Tout le monde se souvient de la tournée triomphale du Président des États-Unis dans le Golfe en mai dernier : il y avait été reçu royalement par les dirigeants de la région et avait annoncé des centaines de milliards de contrats à venir pour les entreprises américaines. Toutefois, lors du sommet du Conseil de coopération des États arabes du Golfe qui s’était tenu à Riyad à cette occasion, il avait entendu les doléances de ses interlocuteurs : pas de confrontation dans la région (qui ferait fuir les investisseurs internationaux) et un geste significatif en faveur des Palestiniens avant toute reconnaissance d’Israël par l’Arabie saoudite.
Quatre mois après, l’image est totalement différente : l’affaiblissement de la présence iranienne au Moyen- Orient est naturellement bien accueilli, mais le carnage en cours à Gaza – avec la complaisance des États-Unis – crispe les opinions publiques arabes et gêne leurs gouvernements. Le « deal » envisagé – reconnaissance par Riyad d’Israël en échange d’un engagement contraignant d’un processus menant à la création d’un État palestinien – n’avance pas du tout à cause de l’absence claire de pression de Donald Trump sur Benyamin Netanyahou, qui poursuit sa politique de fuite en avant dans la région. L’incapacité du Président américain de délivrer sa part du contrat est donc perçue dans le Golfe, au mieux, comme une faiblesse du chef de la première puissance mondiale (qui se fait manipuler par le dirigeant d’un petit pays pourtant aidé financièrement et militairement par Washington) et, au pire, comme un complice du boucher des Palestiniens.
En réalité, le doute sur la fiabilité des engagements de Donald Trump date de son inaction en 2019 lors des frappes iraniennes sur les installations de l’ARAMCO en Arabie saoudite. Cependant, les pays du Golfe, qui n’avaient pas – à l’exception du Qatar – des relations très confiantes avec l’administration Biden, ont accueilli avec faveur la réélection de Donald Trump et espéraient recréer, avec les États-Unis, leur relation stratégique traditionnelle.
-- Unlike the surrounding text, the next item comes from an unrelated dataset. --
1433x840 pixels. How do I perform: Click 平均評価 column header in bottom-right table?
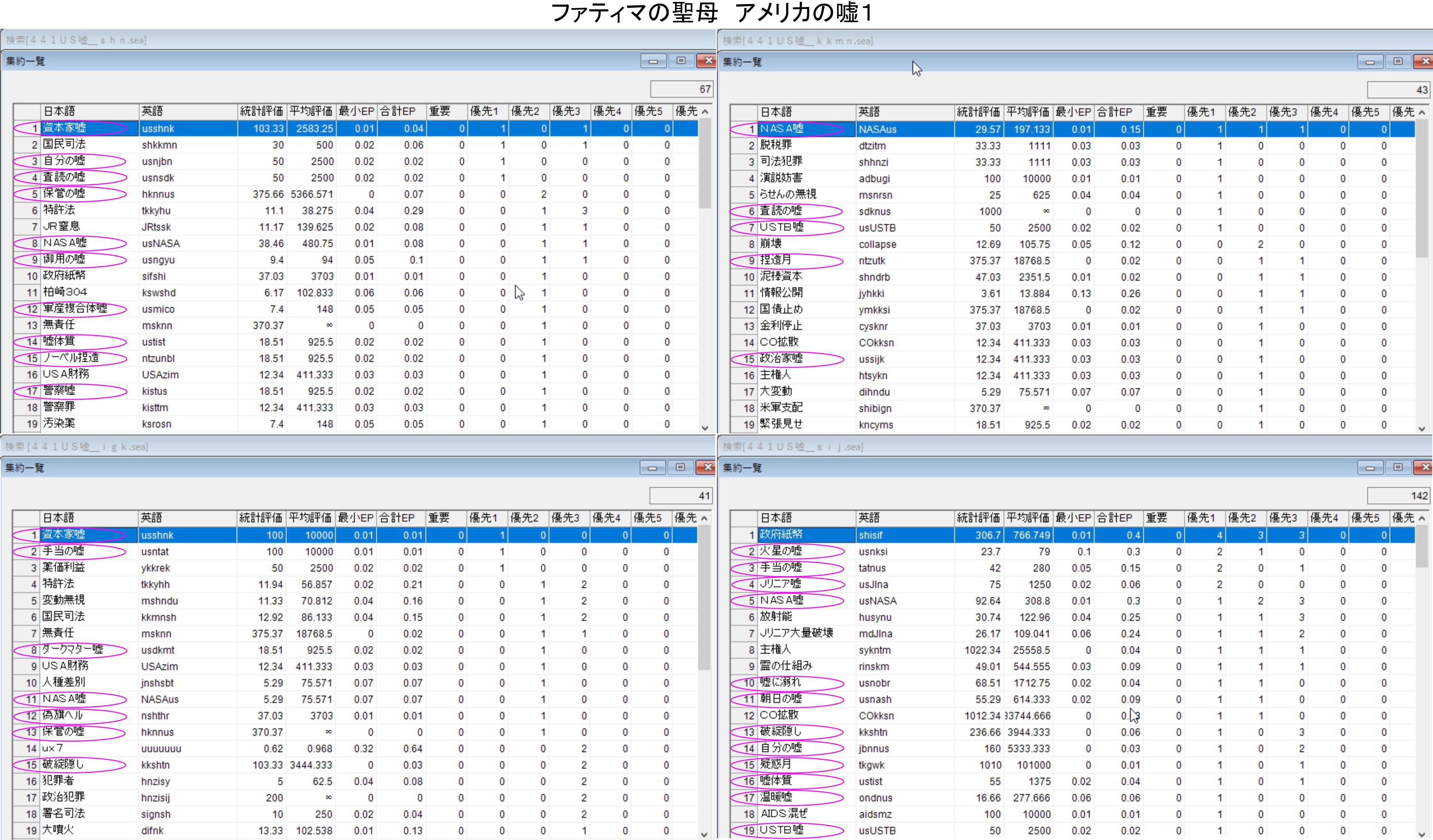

Ce qui vient de se passer, avec l’attaque israélienne au Qatar contre les logements des dirigeants du Hamas, est la goutte d’eau qui risque de faire déborder le vase. En effet, soit les Américains ont fermé les yeux sur cette opération – et la crédibilité de la protection américaine est mise en cause –, soit ils ont donné un feu vert implicite et c’est une trahison à l’égard d’un membre du CCEAG. La réaction dans ces pays, dans le monde arabe (et même partout dans le monde), témoigne de la condamnation unanime de cette attaque chez un allié du monde occidental et un médiateur en action pour tenter de libérer les otages israéliens détenus par le Hamas. Donald Trump s’est d’ailleurs rendu compte de l’ampleur de cette faute politique en appelant, immédiatement après, l’émir du Qatar pour tenter de s’expliquer ; mais, le mal est fait, comme le montrent les réactions indignées de Doha et des autres capitales du Golfe, y compris d’Abou Dabi pourtant parrain des « accords d’Abraham », le supposé grand succès diplomatique du président Trump.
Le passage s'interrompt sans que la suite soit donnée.